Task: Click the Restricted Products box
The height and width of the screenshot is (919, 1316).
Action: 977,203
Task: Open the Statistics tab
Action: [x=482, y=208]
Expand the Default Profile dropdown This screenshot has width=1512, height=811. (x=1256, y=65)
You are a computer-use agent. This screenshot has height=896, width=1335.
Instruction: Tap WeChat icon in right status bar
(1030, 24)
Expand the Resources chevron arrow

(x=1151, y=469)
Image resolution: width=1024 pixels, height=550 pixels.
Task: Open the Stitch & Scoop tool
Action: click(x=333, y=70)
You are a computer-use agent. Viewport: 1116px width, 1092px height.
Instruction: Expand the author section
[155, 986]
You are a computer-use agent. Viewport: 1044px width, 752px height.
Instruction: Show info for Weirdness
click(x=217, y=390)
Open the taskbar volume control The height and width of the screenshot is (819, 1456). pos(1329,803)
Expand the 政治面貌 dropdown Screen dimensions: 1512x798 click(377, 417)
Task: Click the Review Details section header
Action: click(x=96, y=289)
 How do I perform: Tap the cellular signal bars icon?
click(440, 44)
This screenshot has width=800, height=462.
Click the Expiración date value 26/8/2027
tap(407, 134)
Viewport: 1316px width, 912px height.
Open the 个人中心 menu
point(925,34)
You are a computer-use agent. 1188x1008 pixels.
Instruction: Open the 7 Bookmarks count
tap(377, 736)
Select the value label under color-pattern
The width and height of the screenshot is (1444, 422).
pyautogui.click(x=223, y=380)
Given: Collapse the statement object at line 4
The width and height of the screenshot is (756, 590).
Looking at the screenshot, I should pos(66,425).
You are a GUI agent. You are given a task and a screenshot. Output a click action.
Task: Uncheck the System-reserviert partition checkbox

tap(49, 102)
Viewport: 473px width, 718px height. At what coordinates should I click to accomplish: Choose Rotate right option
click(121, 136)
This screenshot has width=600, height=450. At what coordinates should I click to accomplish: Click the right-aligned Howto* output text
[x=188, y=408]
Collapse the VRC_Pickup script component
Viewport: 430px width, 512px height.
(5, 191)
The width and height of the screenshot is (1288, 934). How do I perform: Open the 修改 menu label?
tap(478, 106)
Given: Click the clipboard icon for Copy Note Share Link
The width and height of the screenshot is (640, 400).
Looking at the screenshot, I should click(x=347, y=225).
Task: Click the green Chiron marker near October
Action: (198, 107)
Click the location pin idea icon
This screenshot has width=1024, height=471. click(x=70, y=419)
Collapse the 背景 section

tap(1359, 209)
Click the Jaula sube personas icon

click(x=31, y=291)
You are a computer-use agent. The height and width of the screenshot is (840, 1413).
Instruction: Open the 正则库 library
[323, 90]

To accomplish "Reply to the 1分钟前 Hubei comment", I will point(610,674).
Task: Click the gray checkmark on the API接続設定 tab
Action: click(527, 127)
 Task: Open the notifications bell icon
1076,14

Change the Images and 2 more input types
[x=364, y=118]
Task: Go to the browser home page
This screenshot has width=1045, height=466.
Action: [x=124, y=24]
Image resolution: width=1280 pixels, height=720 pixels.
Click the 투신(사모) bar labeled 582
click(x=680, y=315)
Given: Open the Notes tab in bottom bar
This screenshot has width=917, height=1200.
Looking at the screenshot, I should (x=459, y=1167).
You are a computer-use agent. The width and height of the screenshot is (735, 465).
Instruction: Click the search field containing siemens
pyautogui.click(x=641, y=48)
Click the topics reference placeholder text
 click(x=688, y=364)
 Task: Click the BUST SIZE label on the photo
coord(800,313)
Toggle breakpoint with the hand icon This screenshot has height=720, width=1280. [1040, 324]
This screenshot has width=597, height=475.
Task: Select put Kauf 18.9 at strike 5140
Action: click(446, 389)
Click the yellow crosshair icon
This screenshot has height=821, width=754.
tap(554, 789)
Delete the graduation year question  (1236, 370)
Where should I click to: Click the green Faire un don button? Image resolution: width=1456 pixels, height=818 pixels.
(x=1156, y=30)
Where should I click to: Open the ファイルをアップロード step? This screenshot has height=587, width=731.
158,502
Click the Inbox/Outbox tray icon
══════════════════════════════
EXERCISE AIM |
Extract every line of the material above and reproduce it without any alteration.

IN RESPONSE |
Task: Click the Restricted Products box
The height and width of the screenshot is (919, 1316).
Action: 977,203
Task: Open the Statistics tab
Action: [x=482, y=208]
Expand the Default Profile dropdown This screenshot has width=1512, height=811. (x=1256, y=65)
You are a computer-use agent. This screenshot has height=896, width=1335.
Instruction: Tap WeChat icon in right status bar
(1030, 24)
Expand the Resources chevron arrow

(x=1151, y=469)
Image resolution: width=1024 pixels, height=550 pixels.
Task: Open the Stitch & Scoop tool
Action: click(x=333, y=70)
You are a computer-use agent. Viewport: 1116px width, 1092px height.
Instruction: Expand the author section
[155, 986]
You are a computer-use agent. Viewport: 1044px width, 752px height.
Instruction: Show info for Weirdness
click(x=217, y=390)
Open the taskbar volume control The height and width of the screenshot is (819, 1456). pos(1329,803)
Expand the 政治面貌 dropdown Screen dimensions: 1512x798 click(377, 417)
Task: Click the Review Details section header
Action: click(x=96, y=289)
 How do I perform: Tap the cellular signal bars icon?
click(440, 44)
This screenshot has width=800, height=462.
Click the Expiración date value 26/8/2027
tap(407, 134)
Viewport: 1316px width, 912px height.
Open the 个人中心 menu
point(925,34)
You are a computer-use agent. 1188x1008 pixels.
Instruction: Open the 7 Bookmarks count
tap(377, 736)
Select the value label under color-pattern
The width and height of the screenshot is (1444, 422).
pyautogui.click(x=223, y=380)
Given: Collapse the statement object at line 4
The width and height of the screenshot is (756, 590).
Looking at the screenshot, I should pos(66,425).
You are a GUI agent. You are given a task and a screenshot. Output a click action.
Task: Uncheck the System-reserviert partition checkbox

tap(49, 102)
Viewport: 473px width, 718px height. At what coordinates should I click to accomplish: Choose Rotate right option
click(121, 136)
This screenshot has width=600, height=450. At what coordinates should I click to accomplish: Click the right-aligned Howto* output text
[x=188, y=408]
Collapse the VRC_Pickup script component
Viewport: 430px width, 512px height.
(5, 191)
The width and height of the screenshot is (1288, 934). How do I perform: Open the 修改 menu label?
tap(478, 106)
Given: Click the clipboard icon for Copy Note Share Link
The width and height of the screenshot is (640, 400).
Looking at the screenshot, I should click(x=347, y=225).
Task: Click the green Chiron marker near October
Action: (198, 107)
Click the location pin idea icon
This screenshot has width=1024, height=471. click(x=70, y=419)
Collapse the 背景 section

tap(1359, 209)
Click the Jaula sube personas icon

click(x=31, y=291)
You are a computer-use agent. The height and width of the screenshot is (840, 1413).
Instruction: Open the 正则库 library
[323, 90]

To accomplish "Reply to the 1分钟前 Hubei comment", I will point(610,674).
Task: Click the gray checkmark on the API接続設定 tab
Action: click(527, 127)
 Task: Open the notifications bell icon
1076,14

Change the Images and 2 more input types
[x=364, y=118]
Task: Go to the browser home page
This screenshot has width=1045, height=466.
Action: [x=124, y=24]
Image resolution: width=1280 pixels, height=720 pixels.
Click the 투신(사모) bar labeled 582
click(x=680, y=315)
Given: Open the Notes tab in bottom bar
This screenshot has width=917, height=1200.
Looking at the screenshot, I should (x=459, y=1167).
You are a computer-use agent. The width and height of the screenshot is (735, 465).
Instruction: Click the search field containing siemens
pyautogui.click(x=641, y=48)
Click the topics reference placeholder text
 click(x=688, y=364)
 Task: Click the BUST SIZE label on the photo
coord(800,313)
Toggle breakpoint with the hand icon This screenshot has height=720, width=1280. [1040, 324]
This screenshot has width=597, height=475.
Task: Select put Kauf 18.9 at strike 5140
Action: click(446, 389)
Click the yellow crosshair icon
This screenshot has height=821, width=754.
tap(554, 789)
Delete the graduation year question  (1236, 370)
Where should I click to: Click the green Faire un don button? Image resolution: width=1456 pixels, height=818 pixels.
(x=1156, y=30)
Where should I click to: Open the ファイルをアップロード step? This screenshot has height=587, width=731.
158,502
Click the Inbox/Outbox tray icon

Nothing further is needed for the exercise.